Its really hard to estimate success rates but my best guess is that my chances for OE are maybe about 25% but with DE maybe more like 40% - so I guess I ought to be grateful that trying again with OE is still worth a shot but I am agonising over whether I should switch to DE now or try one more OE.

The last failure seemed worse than all the others because it went on for so many months and I had to have the metho shot which made me feel horrible for almost a month.  Up until EC during the OE I felt on a real high because the stimms seemed to go so much better in greece than on my previous cycles in the UK - but then the arguments and friction with DH made me feel very confused about the whole cycle because we were getting on so badly that having his child felt all wrong.  I feel pretty relieved to get away from him now.

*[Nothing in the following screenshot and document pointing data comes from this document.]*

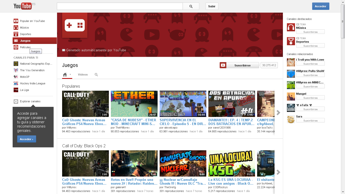Expand the Call of Duty: Black Ops 2 row
This screenshot has height=194, width=345.
tap(278, 172)
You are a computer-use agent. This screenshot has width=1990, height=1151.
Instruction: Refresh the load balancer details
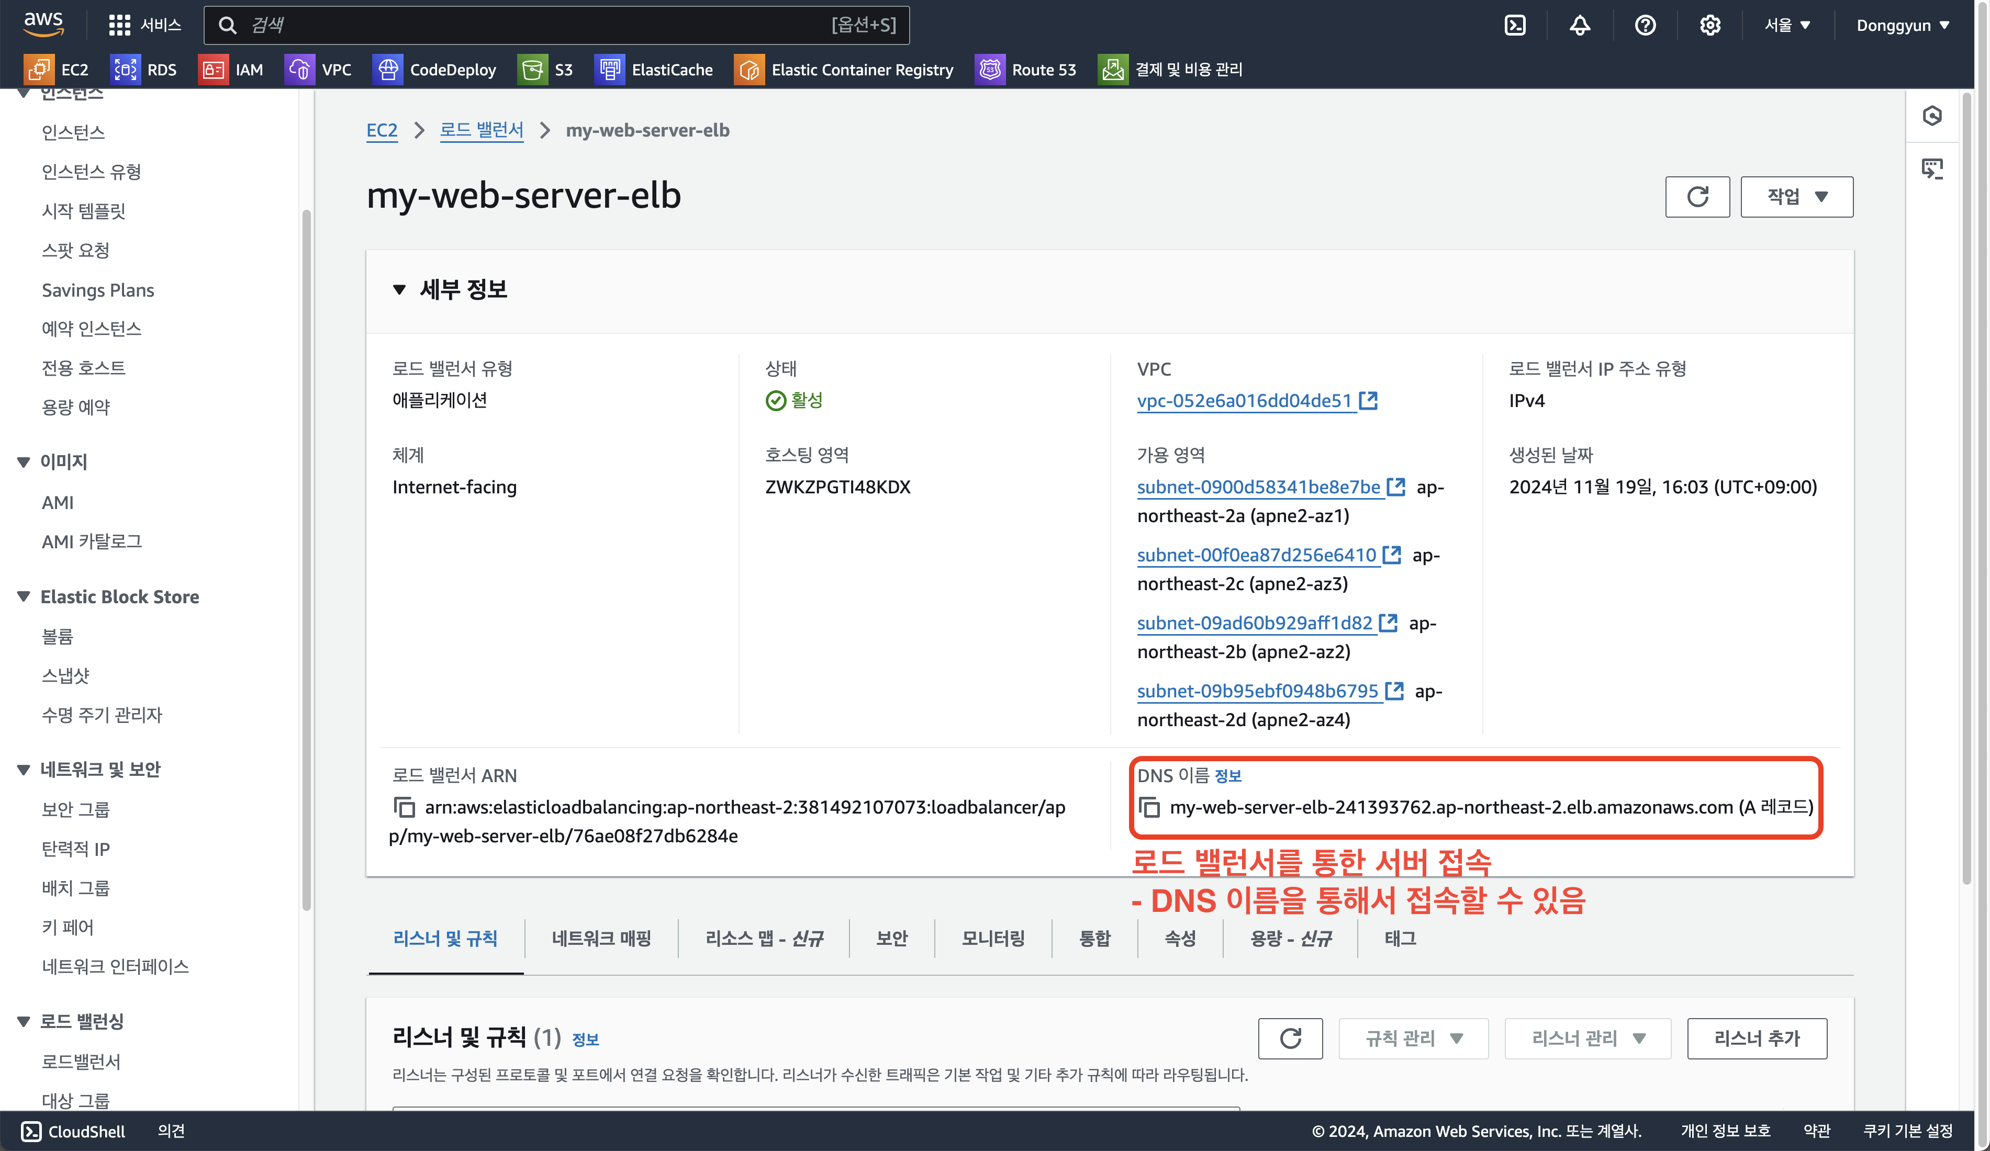point(1697,197)
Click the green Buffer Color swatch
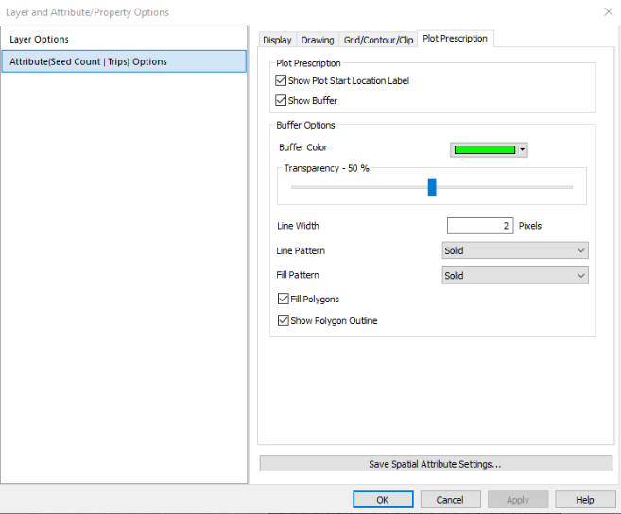Screen dimensions: 621x514 [485, 149]
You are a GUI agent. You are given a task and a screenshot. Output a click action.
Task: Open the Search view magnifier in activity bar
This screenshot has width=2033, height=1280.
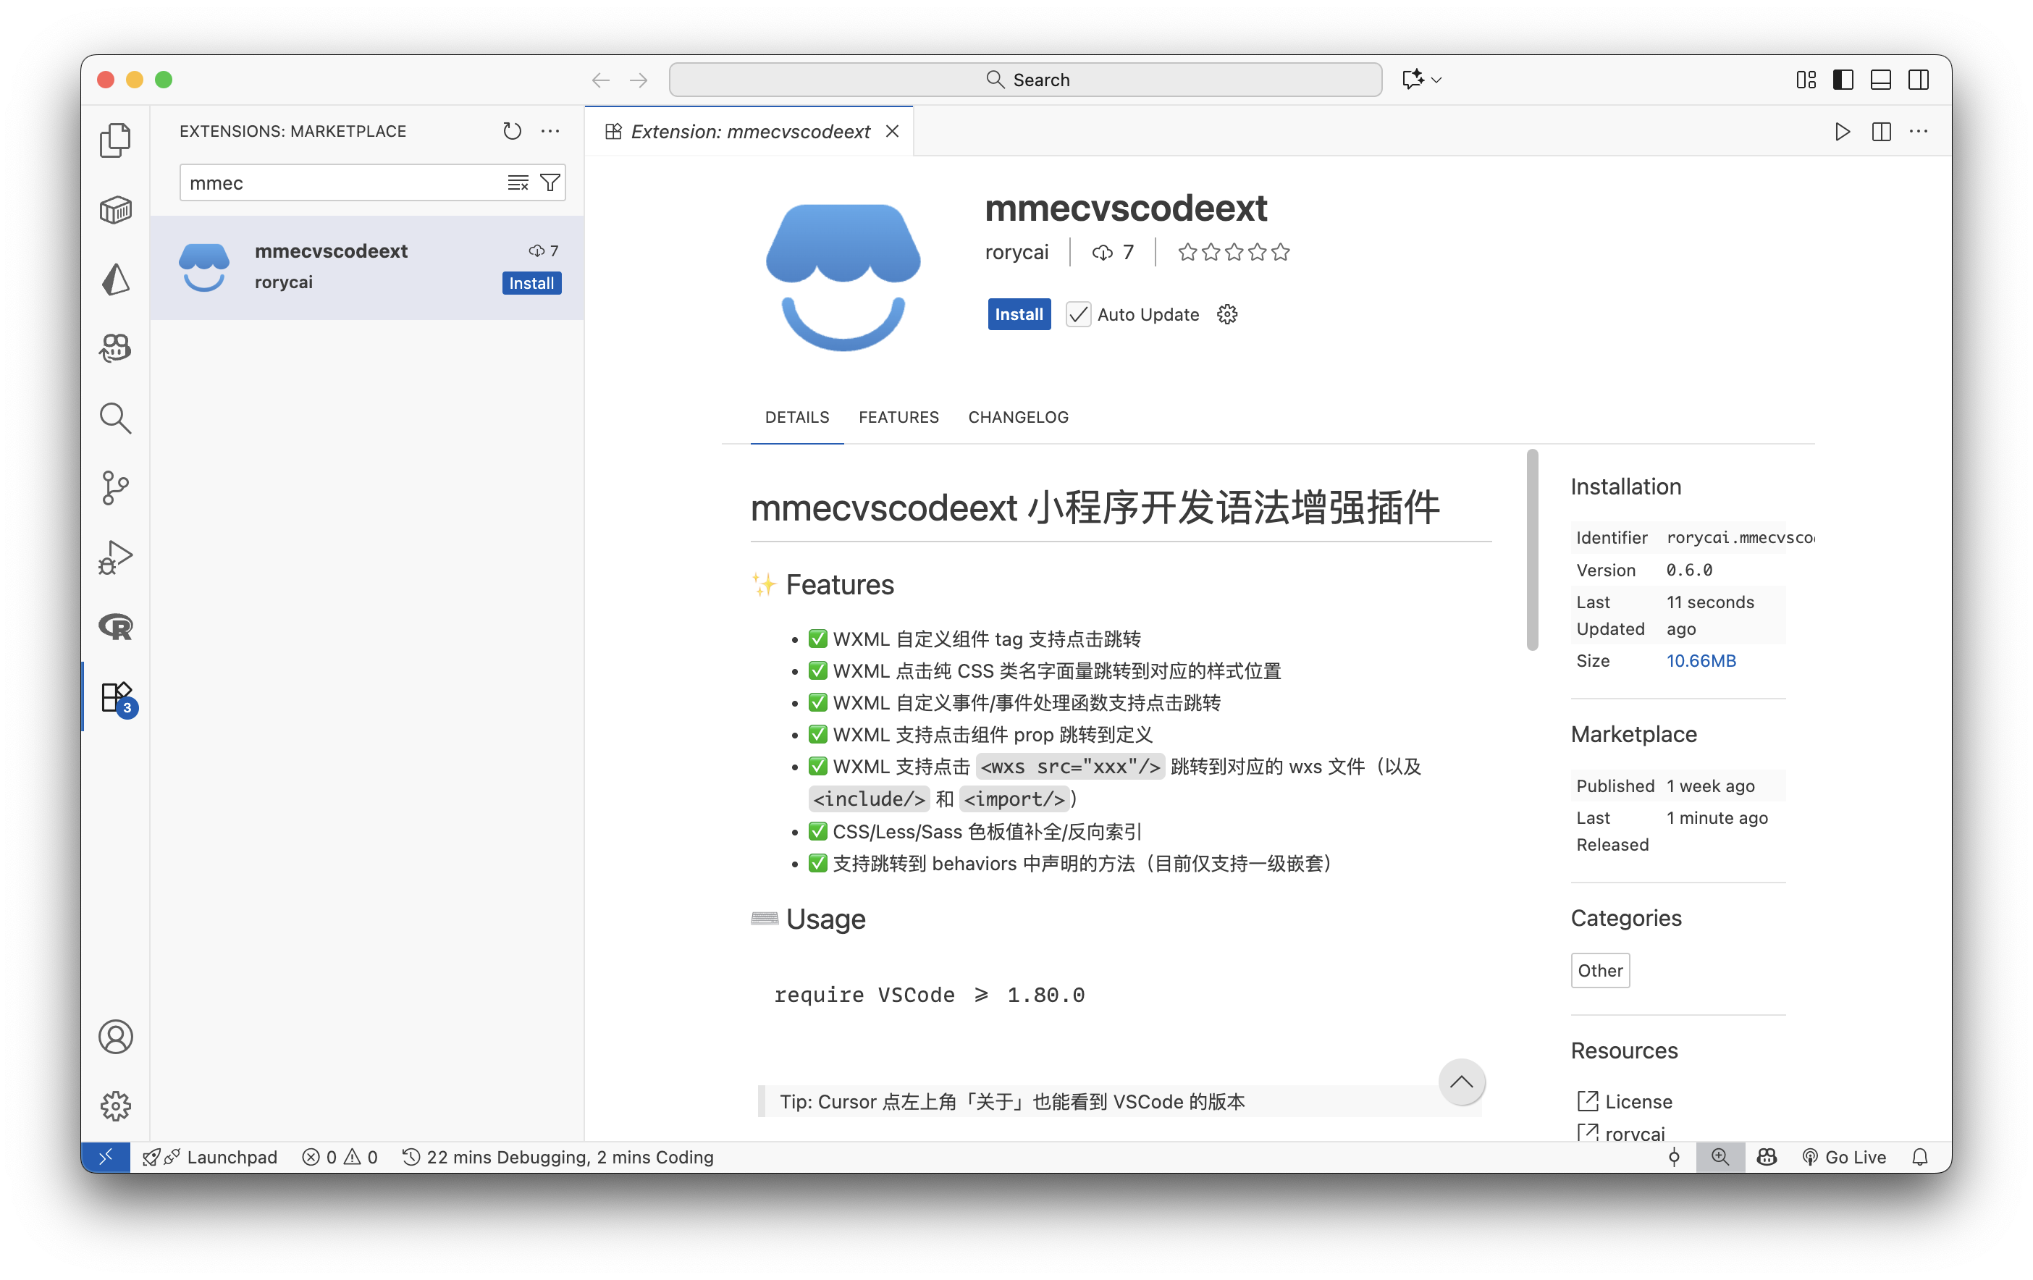tap(116, 418)
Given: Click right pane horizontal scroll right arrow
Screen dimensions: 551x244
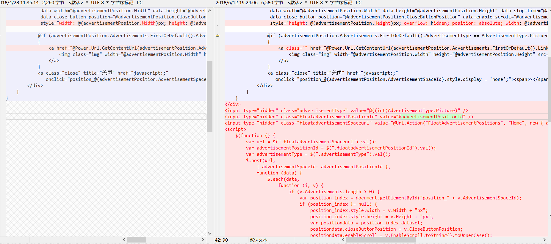Looking at the screenshot, I should (x=544, y=240).
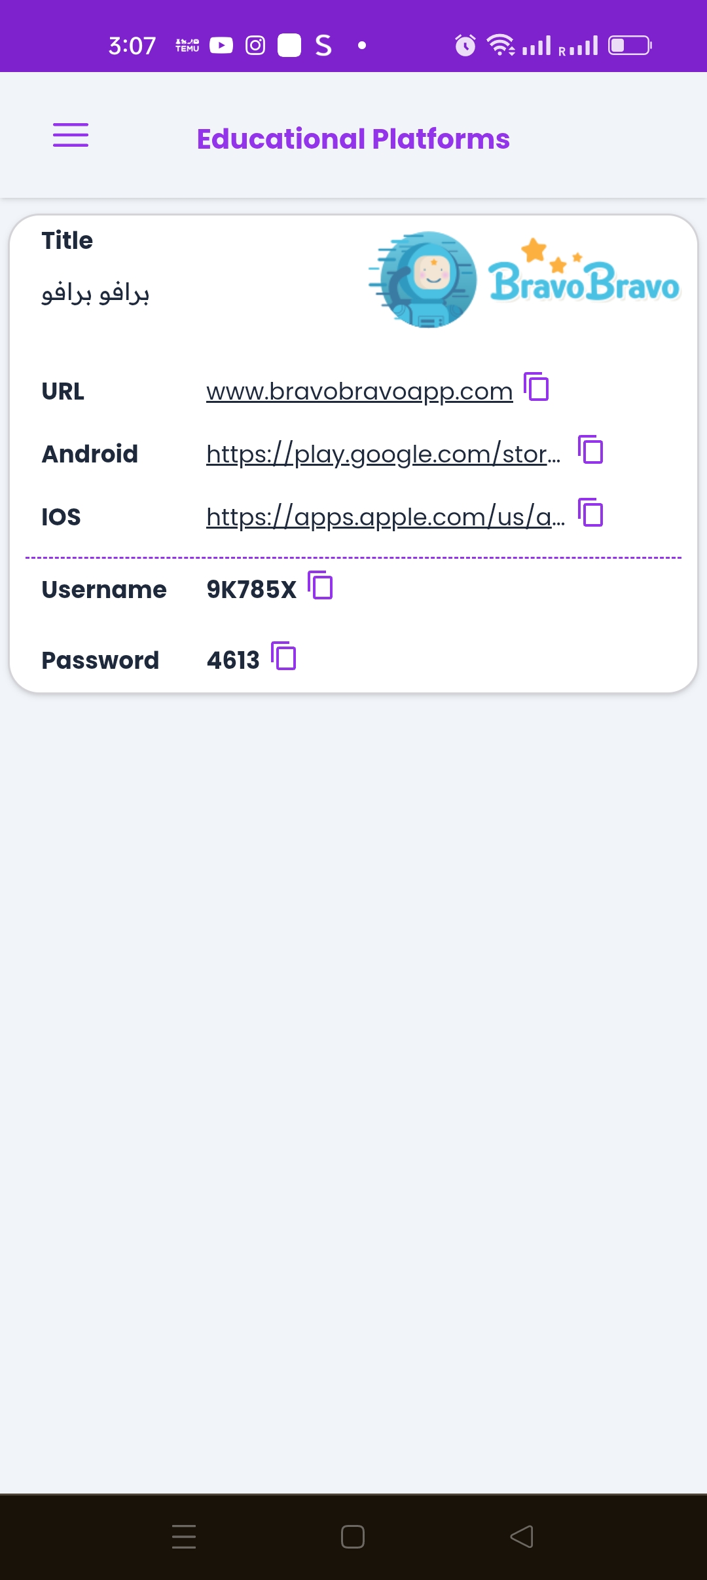Screen dimensions: 707x1580
Task: Copy the Android store link
Action: [590, 449]
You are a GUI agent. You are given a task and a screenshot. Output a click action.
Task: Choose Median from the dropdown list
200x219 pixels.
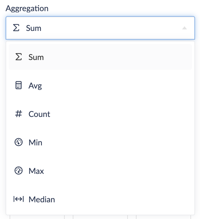pyautogui.click(x=41, y=200)
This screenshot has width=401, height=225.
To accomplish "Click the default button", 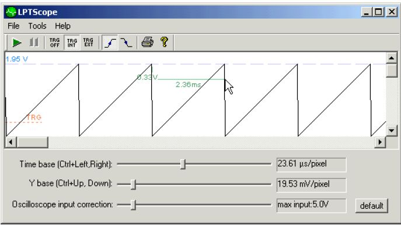I will click(372, 206).
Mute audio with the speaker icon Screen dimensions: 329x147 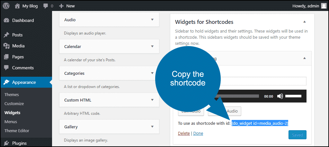click(280, 96)
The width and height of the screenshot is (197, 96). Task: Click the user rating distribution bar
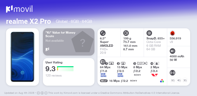pyautogui.click(x=65, y=69)
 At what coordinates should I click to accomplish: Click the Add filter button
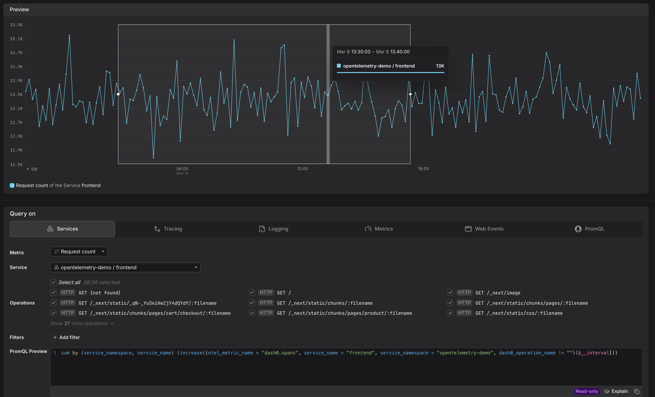pyautogui.click(x=66, y=337)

The reasons why I am thinking of DE are:

- I am 39 - and I still don't really know whether my eggs are as bad as the UK cycles suggested - or as 'good for my age' as they seemed to look on the greek cycle
- I worry about the down's syndrome risk - I don't think I could have an amnio or a termination
- I worry that my genes aren't really that fabulous - we have diabetes and mental health issues in our family
- the pregnancy loss and the metho felt horrible - worse than a straight BFN and I guess its more likely that I will be able to avoid this if I switch to good donor eggs
- as the odds are better with DE it OUGHT TO take me fewer cycles to have a sibling for BB if I do that - which means having more money in the bank for BB (and BB2)'s future, so it seems like a more responsible thing to do - I'm estimating that 3 cycles of OE would cost about £13k and would give a cumulative chance of success of maybe 50% whereas 3 cycles of DE would cost about £16k and would give me a cumulative chance of maybe 80% (1 cycle of OE then 2 cycles of DE would cost about £15k and give me a chance of maybe 70%) - every extra £1 I spend on trying to get OE to work will be £1 I haven't got to provide for my babies in the future, so it seems a bit irresponsible to keep pursuing OE?
- as I know its going to be donor sperm, I'm in donor territory anyway, and a baby made from good donor sperm and good donor eggs ought to theoretically have a better mix of genes than a baby made from my ropy old eggs
- I feel completely comfortable that I would love a baby wherever the genes came from - I don't feel any need to 'grieve' for my own eggs... I just want to make the best choice for my babies - to give them the best possible future
- having spent a whole 2 weeks in and out of the clinic in greece I feel really comfortable that the egg donors are treated well which feels really important to me
- I don't feel that UK egg donation would be right for me as I have never felt as comfortable/in safe hands in UK clinics as I did in greece
- I'm really ordinary looking (and so was DH)- brown hair, average build, average height - so I would imagine that a lot of donors would result in children that at least looked a little bit like me and BB - so I think I'd 'match' well with either a greek donor or one of the eastern european students that the clinic often use

but....

I don't think I'd be happy to keep either the sperm or the egg donation secret and egg donation is completely anonymous in greece so my baby would never be able to answer her questions about her genetic family history if he/she wanted to later on.  

I think its possible to pay extra to have 'open donor' sperm shipped in from denmark so baby would be able to find out about his/her male donor later if he/she wanted to - but if its an anonymous egg donor I don't know whether that would make her/him feel better or worse if they could trace one donor but not the other?  I don't feel that being able to trace his/her sperm donor is worth the extra payment/hassle of getting sperm shipped in from denmark but is that because I am biased by having gone through a bad relationship with DH and feeling 'anti-men' in general?  Or would being able to trace his/her sperm donor make him/her feel better by having the possibility of being able to track down 1 donor even if they could never trace the egg donor?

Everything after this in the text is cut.